L’ONU dénonce la violence sexuelle généralisée au Soudan
Le Haut-Commissariat des Nations Unies aux droits de l’homme (HCDH) a rapporté 546 cas de violences sexuelles liées au conflit, documentés dans 16 des 18 États du Soudan, depuis le début des hostilités en avril 2023 jusqu’à la mi-avril 2024. Ces incidents touchent 838 victimes, dont 539 femmes, 284 filles, huit hommes et sept garçons. Ces chiffres ne représentent qu’une fraction de la réalité, selon le rapport.
« À moins que les schémas et les conséquences des violences sexuelles liées au conflit ne soient traités par la justice, par des réponses centrées sur les victimes et par des efforts visant à lutter contre la stigmatisation et la discrimination, la paix et la cohésion sociale au Soudan risquent d’être compromises pendant de nombreuses années », indique le rapport.
De possibles crimes contre l’humanité
Volker Türk, Haut-Commissaire de l’ONU aux droits de l’homme, a déclaré que la violence sexuelle est utilisée comme une arme de guerre. Si elle est commise dans le cadre d’une attaque généralisée ou systématique, cela pourrait constituer un crime contre l’humanité. Les violences sexuelles sont souvent perpétrées parallèlement à des attaques systématiques contre des civils, illustrant une tactique de guerre. Parmi les formes de violences documentées figurent le viol, l’esclavage sexuel, le mariage forcé et la prostitution forcée.
Dans le Darfour, des motifs raisonnables existent pour croire que certains actes de violence sexuelle pourraient constituer des crimes contre l’humanité. La plupart des incidents vérifiés sont attribués aux paramilitaires des Forces de soutien rapide (FSR) et à des milices arabes, ainsi qu’aux Forces armées soudanaises (FAS) et à d’autres mouvements armés.
Viols collectifs
Près d’un quart des incidents documentés concernent des viols collectifs. Des cas d’agressions impliquant plusieurs auteurs ont été signalés, y compris une agression où au moins dix hommes ont violé une jeune fille. Le rapport mentionne également des cas d’esclavage sexuel, où au moins 85 femmes et jeunes filles ont été contraintes d’effectuer des tâches ménagères.
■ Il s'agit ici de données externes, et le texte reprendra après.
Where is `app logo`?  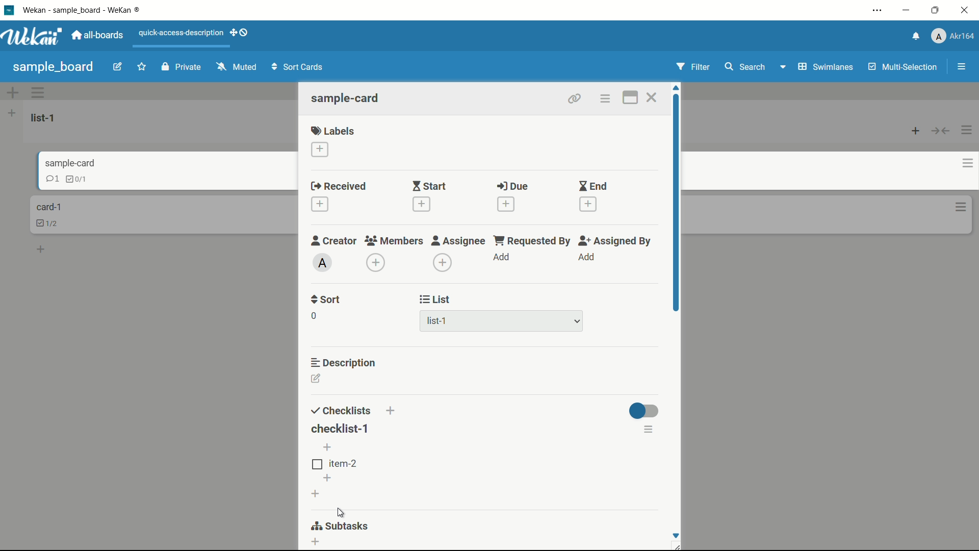 app logo is located at coordinates (33, 36).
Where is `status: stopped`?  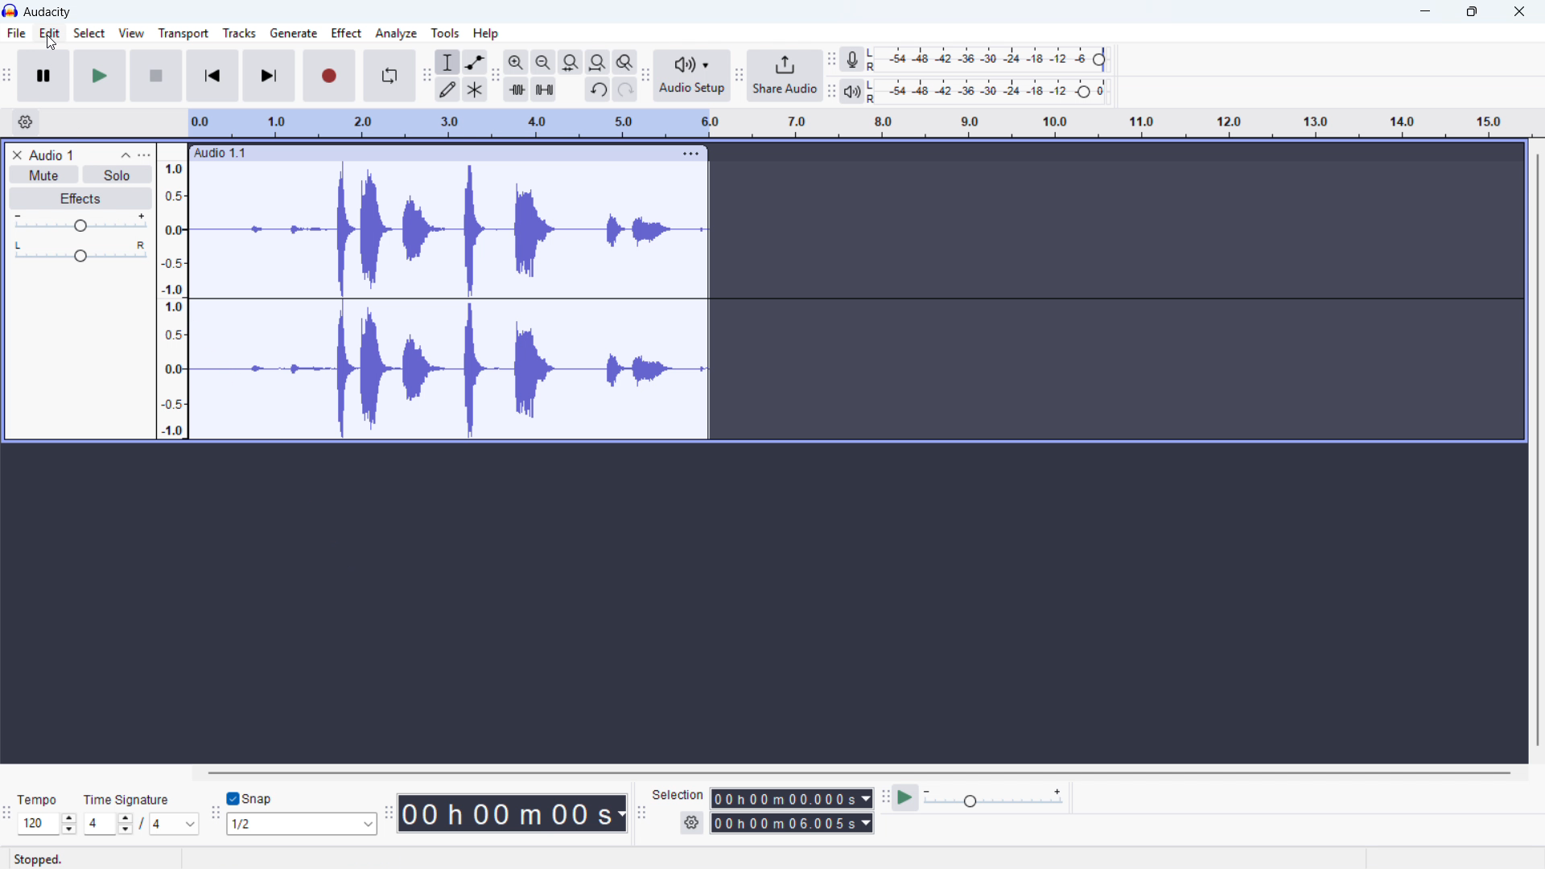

Le rapport fait état de 13 victimes décédées, la plus jeune ayant seulement neuf ans. De nombreuses autres ont souffert de complications médicales graves, exacerbées par le manque d’accès à des soins de santé appropriés.
Les femmes Masalit visées
Les violences sexuelles sont souvent commises en raison d’une affiliation présumée à des groupes spécifiques. Des victimes issues de l’ethnie Masalit ont rapporté que les agresseurs leur demandaient leur appartenance tribale avant de les violer. Face à cette situation alarmante, le HCDH appelle à des enquêtes rapides et impartiales sur ces actes de violence.
Frappes de drones et épidémie de choléra
Le Bureau de coordination des affaires humanitaires de l’ONU (OCHA) a exprimé des inquiétudes concernant l’escalade de la violence à El Obeid, où des attaques de drones ont ciblé des infrastructures essentielles. Ces attaques ont entraîné la fermeture de plusieurs établissements de santé, aggravant ainsi la crise humanitaire dans la région. Par ailleurs, une épidémie de choléra se propage, avec 700 cas et 60 décès enregistrés, selon des sources locales.
L’ONU et ses partenaires continuent de fournir des traitements contre le choléra et d’établir des centres de traitement.
Source : Haut-Commissariat des Nations Unies aux droits de l’homme (HCDH).